:: TASK BRIEF ::
Starting with the line that contains "Open the Lead Source dropdown" and going on through the line that contains "(x=532, y=683)", give those lines of the entries as a JSON list of strings, one string per line, with blank lines left out.
>>>
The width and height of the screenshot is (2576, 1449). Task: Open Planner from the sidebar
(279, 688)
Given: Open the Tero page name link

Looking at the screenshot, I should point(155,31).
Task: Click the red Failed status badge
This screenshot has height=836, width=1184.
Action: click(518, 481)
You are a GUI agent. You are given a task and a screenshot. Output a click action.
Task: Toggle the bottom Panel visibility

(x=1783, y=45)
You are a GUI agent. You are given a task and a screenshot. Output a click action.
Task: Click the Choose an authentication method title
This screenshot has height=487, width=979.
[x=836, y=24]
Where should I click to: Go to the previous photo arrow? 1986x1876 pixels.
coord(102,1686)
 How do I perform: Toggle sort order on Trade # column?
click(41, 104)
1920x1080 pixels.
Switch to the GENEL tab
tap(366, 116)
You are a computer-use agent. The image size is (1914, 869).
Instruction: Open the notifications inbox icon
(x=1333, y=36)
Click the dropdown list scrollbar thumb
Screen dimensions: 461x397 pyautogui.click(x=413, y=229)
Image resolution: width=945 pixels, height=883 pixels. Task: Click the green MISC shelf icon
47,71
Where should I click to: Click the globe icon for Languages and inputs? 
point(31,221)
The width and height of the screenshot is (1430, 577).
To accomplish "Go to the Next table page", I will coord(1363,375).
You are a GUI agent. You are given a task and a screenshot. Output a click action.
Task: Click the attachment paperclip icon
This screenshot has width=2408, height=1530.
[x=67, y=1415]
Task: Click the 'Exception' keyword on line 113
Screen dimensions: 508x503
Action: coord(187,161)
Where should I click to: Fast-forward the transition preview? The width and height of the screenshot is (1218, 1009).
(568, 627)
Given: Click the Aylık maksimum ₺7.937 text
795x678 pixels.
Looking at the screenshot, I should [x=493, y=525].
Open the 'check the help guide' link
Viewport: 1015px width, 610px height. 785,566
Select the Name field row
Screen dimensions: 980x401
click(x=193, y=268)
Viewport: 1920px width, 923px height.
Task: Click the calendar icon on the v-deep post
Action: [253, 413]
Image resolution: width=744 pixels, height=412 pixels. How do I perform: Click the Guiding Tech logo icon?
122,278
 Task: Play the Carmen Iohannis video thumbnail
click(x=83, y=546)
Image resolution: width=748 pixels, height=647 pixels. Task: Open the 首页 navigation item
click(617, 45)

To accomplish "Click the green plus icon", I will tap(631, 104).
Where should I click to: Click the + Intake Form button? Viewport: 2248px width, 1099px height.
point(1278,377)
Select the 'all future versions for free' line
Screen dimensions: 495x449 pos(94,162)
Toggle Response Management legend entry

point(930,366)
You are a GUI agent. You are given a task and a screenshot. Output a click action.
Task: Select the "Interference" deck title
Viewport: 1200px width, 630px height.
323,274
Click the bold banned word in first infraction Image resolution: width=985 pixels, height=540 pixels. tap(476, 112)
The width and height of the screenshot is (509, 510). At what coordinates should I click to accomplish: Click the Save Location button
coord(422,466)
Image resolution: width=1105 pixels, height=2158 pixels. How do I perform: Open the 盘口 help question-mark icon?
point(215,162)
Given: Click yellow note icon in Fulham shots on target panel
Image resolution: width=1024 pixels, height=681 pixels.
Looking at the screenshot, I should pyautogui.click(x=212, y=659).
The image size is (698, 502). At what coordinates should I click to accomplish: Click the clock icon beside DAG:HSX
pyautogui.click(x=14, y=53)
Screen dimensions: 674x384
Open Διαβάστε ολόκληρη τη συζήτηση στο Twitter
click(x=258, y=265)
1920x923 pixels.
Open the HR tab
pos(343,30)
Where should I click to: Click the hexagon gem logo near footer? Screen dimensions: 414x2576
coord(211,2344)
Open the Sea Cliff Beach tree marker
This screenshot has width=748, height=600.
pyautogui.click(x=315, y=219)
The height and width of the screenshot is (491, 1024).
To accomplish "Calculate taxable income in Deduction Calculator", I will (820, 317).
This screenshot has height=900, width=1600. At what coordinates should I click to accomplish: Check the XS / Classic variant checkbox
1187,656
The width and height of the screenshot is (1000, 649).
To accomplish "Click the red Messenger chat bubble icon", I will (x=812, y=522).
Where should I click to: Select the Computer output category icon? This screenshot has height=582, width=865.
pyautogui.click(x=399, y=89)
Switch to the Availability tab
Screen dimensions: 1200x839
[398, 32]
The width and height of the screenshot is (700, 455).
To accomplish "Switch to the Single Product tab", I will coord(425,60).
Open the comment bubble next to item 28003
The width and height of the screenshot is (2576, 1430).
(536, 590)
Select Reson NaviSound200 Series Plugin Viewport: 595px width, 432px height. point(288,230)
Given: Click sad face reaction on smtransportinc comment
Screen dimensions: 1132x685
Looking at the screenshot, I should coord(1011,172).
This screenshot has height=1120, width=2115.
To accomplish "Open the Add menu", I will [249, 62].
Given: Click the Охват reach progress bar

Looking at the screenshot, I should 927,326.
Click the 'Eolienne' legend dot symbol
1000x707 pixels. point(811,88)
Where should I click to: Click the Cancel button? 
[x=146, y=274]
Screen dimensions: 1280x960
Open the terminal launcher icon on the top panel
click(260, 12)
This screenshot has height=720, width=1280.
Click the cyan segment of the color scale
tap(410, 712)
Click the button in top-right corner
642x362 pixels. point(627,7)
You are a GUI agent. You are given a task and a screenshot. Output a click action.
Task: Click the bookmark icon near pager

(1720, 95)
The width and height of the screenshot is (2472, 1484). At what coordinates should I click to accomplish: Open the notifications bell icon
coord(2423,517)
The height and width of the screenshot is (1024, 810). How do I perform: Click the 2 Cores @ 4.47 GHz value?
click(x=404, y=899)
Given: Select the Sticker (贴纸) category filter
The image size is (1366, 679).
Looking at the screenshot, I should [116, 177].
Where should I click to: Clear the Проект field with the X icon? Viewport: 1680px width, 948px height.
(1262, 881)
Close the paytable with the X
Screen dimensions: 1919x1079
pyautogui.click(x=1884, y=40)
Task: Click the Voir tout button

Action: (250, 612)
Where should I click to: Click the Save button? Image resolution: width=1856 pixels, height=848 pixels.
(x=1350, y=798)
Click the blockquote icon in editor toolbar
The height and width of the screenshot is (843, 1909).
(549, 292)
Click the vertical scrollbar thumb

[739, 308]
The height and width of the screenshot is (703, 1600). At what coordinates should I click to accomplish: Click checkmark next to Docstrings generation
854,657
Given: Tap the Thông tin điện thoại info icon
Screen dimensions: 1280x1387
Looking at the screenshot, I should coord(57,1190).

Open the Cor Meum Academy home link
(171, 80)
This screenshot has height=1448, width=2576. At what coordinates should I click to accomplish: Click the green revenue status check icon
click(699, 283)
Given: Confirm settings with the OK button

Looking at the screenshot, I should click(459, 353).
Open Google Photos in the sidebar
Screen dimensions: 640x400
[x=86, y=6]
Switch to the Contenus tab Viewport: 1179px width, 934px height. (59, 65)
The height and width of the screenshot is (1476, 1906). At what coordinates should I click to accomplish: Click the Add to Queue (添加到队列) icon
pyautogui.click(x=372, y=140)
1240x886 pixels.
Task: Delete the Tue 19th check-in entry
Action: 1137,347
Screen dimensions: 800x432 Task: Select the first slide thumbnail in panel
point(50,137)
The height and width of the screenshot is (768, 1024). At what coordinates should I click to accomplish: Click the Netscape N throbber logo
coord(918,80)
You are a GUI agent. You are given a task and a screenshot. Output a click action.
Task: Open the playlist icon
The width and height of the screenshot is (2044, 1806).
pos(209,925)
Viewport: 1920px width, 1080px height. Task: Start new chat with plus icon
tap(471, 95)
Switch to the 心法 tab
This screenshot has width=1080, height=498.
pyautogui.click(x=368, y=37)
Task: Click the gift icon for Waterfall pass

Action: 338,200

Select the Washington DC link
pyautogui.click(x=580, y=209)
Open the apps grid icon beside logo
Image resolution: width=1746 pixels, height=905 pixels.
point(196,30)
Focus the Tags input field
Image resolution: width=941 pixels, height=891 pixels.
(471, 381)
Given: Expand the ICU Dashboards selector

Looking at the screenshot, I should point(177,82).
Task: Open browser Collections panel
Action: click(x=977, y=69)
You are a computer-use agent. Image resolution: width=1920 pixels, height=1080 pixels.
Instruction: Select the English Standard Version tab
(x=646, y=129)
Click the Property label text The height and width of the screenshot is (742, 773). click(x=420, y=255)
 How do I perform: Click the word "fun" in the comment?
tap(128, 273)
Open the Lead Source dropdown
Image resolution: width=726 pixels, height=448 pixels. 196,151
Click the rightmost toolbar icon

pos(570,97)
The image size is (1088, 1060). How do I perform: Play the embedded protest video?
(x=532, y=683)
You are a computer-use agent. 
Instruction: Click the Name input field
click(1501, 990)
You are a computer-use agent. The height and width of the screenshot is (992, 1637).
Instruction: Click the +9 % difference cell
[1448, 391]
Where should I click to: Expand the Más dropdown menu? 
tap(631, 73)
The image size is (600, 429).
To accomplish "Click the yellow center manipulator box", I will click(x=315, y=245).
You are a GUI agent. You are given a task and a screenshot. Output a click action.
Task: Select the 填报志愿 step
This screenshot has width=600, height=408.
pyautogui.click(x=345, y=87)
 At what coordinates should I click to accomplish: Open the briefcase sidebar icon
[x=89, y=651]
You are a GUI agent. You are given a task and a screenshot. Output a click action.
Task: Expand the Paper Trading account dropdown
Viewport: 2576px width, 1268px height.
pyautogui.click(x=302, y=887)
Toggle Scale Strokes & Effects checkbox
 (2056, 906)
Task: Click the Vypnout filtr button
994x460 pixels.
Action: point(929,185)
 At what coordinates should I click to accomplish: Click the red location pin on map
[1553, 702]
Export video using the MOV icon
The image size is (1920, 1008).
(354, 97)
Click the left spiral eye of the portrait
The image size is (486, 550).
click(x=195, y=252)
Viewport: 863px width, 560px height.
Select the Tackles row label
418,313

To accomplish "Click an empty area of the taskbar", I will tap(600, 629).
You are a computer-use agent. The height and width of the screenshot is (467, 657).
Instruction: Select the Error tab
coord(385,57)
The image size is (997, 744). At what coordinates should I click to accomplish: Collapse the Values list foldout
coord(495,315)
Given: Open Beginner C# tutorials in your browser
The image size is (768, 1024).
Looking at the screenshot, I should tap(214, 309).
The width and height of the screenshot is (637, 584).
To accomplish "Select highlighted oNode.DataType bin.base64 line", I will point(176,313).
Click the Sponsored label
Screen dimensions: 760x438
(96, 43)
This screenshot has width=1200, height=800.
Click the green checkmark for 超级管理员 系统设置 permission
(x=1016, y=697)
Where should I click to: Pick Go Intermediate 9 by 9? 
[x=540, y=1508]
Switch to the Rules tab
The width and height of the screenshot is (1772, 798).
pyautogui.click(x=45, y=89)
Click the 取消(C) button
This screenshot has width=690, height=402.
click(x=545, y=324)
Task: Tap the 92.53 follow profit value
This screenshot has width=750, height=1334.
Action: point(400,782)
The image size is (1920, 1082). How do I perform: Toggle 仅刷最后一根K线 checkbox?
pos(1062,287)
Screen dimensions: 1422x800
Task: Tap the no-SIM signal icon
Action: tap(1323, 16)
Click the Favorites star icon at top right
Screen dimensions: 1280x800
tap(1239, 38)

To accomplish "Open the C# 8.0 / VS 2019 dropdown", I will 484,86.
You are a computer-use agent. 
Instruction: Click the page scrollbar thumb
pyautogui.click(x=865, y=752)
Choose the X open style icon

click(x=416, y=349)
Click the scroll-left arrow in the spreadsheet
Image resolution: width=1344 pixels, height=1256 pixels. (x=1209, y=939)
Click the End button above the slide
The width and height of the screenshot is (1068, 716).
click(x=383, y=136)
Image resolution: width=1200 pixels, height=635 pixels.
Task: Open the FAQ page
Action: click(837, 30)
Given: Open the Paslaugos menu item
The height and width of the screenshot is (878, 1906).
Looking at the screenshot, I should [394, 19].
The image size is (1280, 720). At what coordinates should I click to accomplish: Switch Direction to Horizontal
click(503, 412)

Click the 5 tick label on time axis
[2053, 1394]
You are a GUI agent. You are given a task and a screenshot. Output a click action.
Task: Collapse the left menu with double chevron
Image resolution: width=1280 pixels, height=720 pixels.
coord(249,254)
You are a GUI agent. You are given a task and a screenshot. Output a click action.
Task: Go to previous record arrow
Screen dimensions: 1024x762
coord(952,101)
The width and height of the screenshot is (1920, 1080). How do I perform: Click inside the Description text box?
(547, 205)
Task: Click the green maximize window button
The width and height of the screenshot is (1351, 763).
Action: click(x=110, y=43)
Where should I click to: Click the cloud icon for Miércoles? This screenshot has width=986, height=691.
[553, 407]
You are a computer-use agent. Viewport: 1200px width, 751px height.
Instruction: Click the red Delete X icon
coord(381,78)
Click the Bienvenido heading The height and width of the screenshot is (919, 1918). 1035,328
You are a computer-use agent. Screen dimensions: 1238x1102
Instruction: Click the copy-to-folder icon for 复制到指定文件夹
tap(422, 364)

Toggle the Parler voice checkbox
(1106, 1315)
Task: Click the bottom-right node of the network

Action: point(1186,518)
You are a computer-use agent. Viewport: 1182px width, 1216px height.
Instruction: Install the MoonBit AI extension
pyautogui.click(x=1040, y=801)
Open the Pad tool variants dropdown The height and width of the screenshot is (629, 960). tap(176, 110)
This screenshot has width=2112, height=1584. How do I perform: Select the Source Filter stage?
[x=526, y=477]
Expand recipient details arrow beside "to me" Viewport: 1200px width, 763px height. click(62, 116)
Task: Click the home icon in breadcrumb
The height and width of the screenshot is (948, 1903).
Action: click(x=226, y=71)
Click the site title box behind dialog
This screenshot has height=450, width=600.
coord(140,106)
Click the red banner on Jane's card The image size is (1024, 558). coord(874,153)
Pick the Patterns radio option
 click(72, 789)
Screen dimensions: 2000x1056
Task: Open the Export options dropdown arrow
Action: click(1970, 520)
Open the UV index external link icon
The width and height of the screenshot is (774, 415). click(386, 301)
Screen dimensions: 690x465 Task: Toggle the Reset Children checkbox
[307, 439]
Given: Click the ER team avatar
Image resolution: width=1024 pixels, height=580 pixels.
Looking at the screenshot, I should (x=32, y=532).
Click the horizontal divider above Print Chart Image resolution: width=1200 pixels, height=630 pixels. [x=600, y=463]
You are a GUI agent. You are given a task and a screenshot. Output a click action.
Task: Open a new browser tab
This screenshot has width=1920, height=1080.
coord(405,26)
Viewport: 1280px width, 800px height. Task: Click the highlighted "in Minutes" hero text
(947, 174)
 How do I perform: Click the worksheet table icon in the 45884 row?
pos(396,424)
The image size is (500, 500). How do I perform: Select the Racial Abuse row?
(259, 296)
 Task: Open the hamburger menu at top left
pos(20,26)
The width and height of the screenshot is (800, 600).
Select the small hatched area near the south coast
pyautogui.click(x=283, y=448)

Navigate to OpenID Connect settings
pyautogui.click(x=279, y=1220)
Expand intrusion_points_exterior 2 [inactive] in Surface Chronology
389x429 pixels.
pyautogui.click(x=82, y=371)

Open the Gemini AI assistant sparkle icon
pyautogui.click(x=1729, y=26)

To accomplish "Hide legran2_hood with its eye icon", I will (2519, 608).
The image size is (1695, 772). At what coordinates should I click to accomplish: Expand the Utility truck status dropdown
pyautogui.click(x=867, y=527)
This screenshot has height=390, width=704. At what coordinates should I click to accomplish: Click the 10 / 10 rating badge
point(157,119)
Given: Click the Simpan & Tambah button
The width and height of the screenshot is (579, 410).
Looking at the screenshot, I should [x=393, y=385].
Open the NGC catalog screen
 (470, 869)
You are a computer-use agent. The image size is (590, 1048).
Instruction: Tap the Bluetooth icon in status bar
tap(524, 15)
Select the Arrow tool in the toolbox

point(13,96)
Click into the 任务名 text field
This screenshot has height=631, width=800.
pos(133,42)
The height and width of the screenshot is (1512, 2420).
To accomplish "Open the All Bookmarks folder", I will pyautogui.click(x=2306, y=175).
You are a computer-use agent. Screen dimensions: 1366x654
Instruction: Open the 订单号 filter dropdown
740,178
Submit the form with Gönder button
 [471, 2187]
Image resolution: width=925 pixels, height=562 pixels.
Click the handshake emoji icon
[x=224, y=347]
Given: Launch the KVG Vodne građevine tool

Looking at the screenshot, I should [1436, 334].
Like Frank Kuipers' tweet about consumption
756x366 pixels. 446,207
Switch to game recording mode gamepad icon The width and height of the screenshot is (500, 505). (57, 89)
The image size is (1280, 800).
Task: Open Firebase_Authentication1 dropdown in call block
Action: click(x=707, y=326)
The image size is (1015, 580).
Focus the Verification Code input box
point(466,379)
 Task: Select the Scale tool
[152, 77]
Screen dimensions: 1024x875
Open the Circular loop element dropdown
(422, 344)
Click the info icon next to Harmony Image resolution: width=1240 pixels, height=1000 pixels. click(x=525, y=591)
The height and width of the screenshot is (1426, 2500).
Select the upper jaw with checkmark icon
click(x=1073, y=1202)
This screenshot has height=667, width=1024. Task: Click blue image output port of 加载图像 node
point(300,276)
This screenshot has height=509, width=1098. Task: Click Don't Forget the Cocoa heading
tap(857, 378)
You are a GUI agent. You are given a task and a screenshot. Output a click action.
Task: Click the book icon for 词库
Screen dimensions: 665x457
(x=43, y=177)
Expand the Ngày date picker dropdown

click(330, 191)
<<<
:: SOLUTION FOR THIS TASK ::
[
  "Open the Lead Source dropdown",
  "Image resolution: width=726 pixels, height=448 pixels. 196,151",
  "Click the rightmost toolbar icon",
  "pos(570,97)",
  "The image size is (1088, 1060). How do I perform: Play the embedded protest video?",
  "(x=532, y=683)"
]